Test What it verifies
TestStdio_SendRequestReturnsWhenTransportCloses SendRequest unblocks automatically on server death (EOF)
TestStdio_SendRequestReturnsImmediatelyWhenAlreadyClosed Pre-check returns ErrTransportClosed immediately
TestStdio_SendNotificationReturnsWhenTransportClosed SendNotification returns ErrTransportClosed after Close()
TestStdio_SendNotificationReturnsWhenContextCancelled SendNotification returns ctx.Err() when context cancelled
TestStdio_ConcurrentCloseDoesNotPanic 10 concurrent Close() calls don't panic (sync.Once safety)
TestStdio_CloseCleanupRunsAfterReadResponsesCloseDone Close() still cleans up FDs after readResponses already called closeDone()
TestStdio_ConcurrentRequestsAllReceiveResponses 50 parallel requests all get correct responses (response routing stress test)
TestStdio_ConcurrentRequestsUnblockOnServerDeath 20 parallel in-flight requests all unblock on server death

Type of Change

  • Bug fix (non-breaking change that fixes an issue)

Checklist

  • My code follows the code style of this project
  • I have performed a self-review of my own code
  • I have added tests that prove my fix is effective or that my feature works
  • I have updated the documentation accordingly

Additional Information

Reproducing the bug: Any SendRequest call through the stdio transport will hang indefinitely if the server process exits before responding.

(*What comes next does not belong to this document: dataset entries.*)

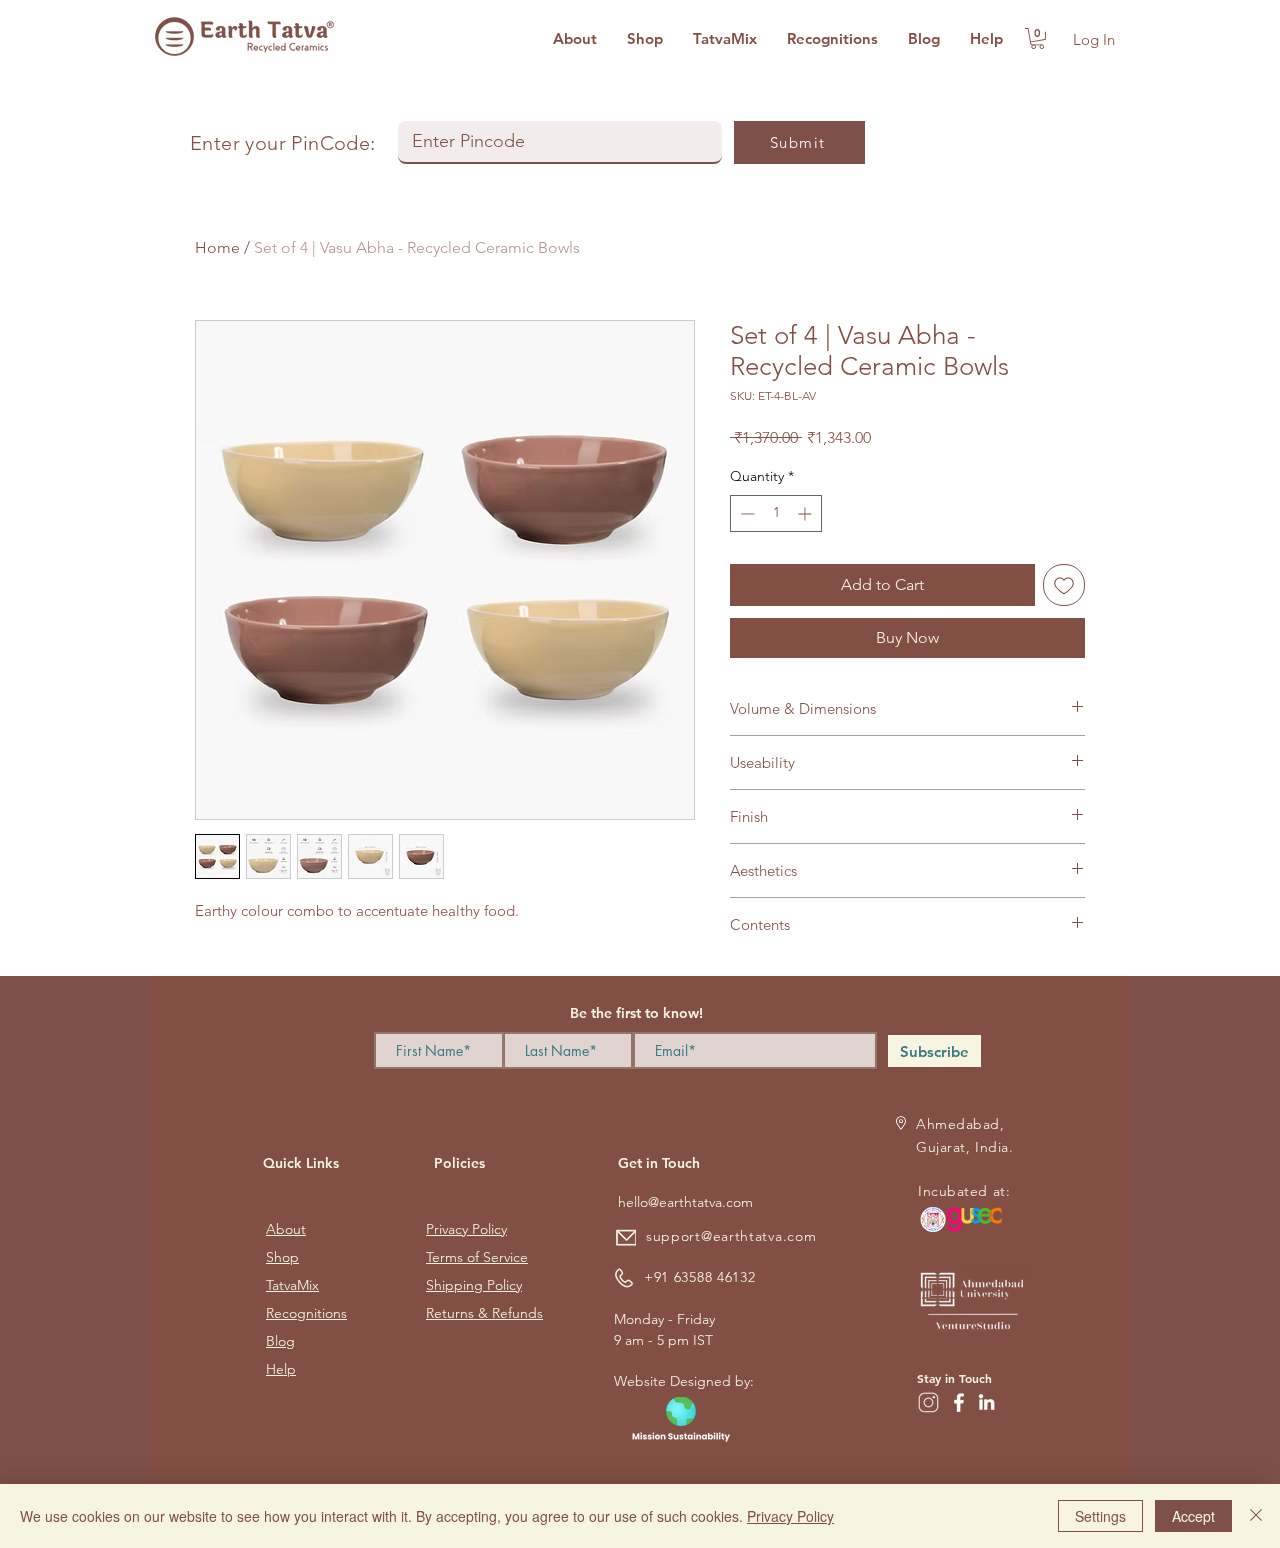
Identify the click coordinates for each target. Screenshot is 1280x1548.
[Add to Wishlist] (1064, 585)
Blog (280, 1341)
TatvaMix (292, 1285)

This is easy to trigger with short-lived or crashing servers, and there's no workaround other than using a context with a timeout (which still leaks the goroutine).

Backward compatibility: The only new public symbol is ErrTransportClosed. All behavioral changes are strictly bug fixes — the transport now correctly reports errors instead of silently hanging. Existing callers using context timeouts will see the faster ErrTransportClosed error instead of waiting for the deadline.

Summary by CodeRabbit

  • New Features

    • Introduced ErrTransportClosed error to signal operations on closed transports.
  • Bug Fixes

    • Enhanced transport closure handling to safely manage concurrent Close calls and prevent deadlocks.
    • Improved server disconnection handling to properly unblock in-flight requests.
    • Added protection against resource leaks during cleanup.
  • Tests

    • Comprehensive test suite covering transport closure, context cancellation, concurrent scenarios, and server disconnection handling.

@coderabbitai
Copy link
Contributor

coderabbitai bot commented Feb 10, 2026

Walkthrough

This PR adds comprehensive test coverage for stdio transport closure behavior and implements transport closure handling in the stdio implementation. Tests validate request unblocking on transport closure, immediate closure checks, context cancellation, concurrent Close operations, and cleanup sequencing. Transport changes include a public ErrTransportClosed error, one-time closure guards, and updates to SendRequest and SendNotification to check closed state before proceeding.

Changes

Cohort / File(s) Summary
Test Suite Additions
client/stdio_test.go
Added 10 new test functions covering transport closure behavior, context cancellation, concurrent scenarios, server death simulation, and constructor validation. Tests use io.Pipe and JSON-RPC framing for in-test server mocking. Updated imports to include io and strings.
Transport Closure & Cleanup
client/transport/stdio.go
Added public ErrTransportClosed error. Introduced closeOnce and closeCleanupOnce guards plus closeDone helper to ensure single-invocation cleanup and in-flight request unblocking. Updated Close to signal requests first, then aggregate cleanup errors. Modified readResponses to call closeDone on server death. Updated SendRequest and SendNotification to immediately return ErrTransportClosed for closed transports and drain potential concurrent responses.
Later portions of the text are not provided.